Many couples want a ceremony that is meaningful to them, and is a profound expression of their commitment to each other. They want to incorporate a personal touch into their ceremonies, and do not wish to conform to the traditional wedding.Earth-centered weddings tend to be performed outdoors – in parks, gardens, woods, on riverbanks, overlooking water. Some have even been performed standing in water. Others have taken place in churches, chapels, restaurants, and little bed and breakfast inns.
The Purification of Smudging
Earth-centered ceremonies begin with purifying or cleansing by smoke, smudging, or cleansing with feathers.Smudging uses the smoke from burning herbs to cleanse the energy field of a person, place or things. Some couples offer smudging to their guests, but most often cleansing is provided for the wedding party only. Incense of the Orient and frankincense in the Catholic Church are other instances of smudging. In Japan, huge smudge pots are found outside the Shinto Shrines and the Buddhist Temples.

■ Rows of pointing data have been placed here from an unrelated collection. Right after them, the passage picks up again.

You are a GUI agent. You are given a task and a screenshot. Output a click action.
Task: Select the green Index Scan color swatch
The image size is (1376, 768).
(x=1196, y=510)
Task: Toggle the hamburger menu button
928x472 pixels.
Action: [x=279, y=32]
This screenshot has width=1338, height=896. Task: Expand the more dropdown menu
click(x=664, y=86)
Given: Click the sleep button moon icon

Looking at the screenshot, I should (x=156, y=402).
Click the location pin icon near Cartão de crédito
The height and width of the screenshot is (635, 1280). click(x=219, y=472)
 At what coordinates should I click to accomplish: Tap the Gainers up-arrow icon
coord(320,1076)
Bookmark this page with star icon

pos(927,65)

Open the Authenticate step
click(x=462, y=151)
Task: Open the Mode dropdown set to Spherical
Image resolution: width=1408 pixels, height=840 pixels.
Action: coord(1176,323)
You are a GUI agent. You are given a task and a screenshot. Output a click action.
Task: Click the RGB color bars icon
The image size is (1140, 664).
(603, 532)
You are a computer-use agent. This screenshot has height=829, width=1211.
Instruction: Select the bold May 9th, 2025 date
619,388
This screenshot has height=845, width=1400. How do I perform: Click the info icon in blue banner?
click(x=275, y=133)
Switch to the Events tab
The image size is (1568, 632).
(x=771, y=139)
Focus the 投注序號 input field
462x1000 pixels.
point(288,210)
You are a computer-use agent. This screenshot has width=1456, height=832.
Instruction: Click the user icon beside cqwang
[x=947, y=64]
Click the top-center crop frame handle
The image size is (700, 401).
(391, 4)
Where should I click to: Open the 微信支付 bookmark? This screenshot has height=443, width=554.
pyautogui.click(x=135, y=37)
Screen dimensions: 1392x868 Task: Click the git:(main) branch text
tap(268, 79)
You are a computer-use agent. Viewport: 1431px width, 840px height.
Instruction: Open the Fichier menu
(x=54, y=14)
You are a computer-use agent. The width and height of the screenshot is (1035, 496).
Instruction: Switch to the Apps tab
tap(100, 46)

Another way to purify the bridal couples is to make a lot of noise. In ancient Germany, noisemaking, ‘noise evening,’ or well-wishing falls on the day before the marriage. The Chinese preferred firecrackers.
The Spirits of the Earth are called by addressing the four directions: the East (Air) is the inspiration or birth of marriage. The South (Fire) is the passion and manifestation of marriage. The West (Water) opens the couple for change, and the North (Earth or rock) teaches them wisdom and knowledge. We call to the North asking, ‘Teach this couple the lessons hidden in every leaf and in every rock.’
The question of intent and the vows are part of all weddings. Bonds carry responsibility, commitments to be honored and vows to uphold.In earlier times this question was resolved in the betrothal stage. In old England, betrothal meant to pledge one’s word, to assure, to bind, to promise, and in other words, to make out of good faith, fidelity and loyalty, a solemn promise and covenant to marry.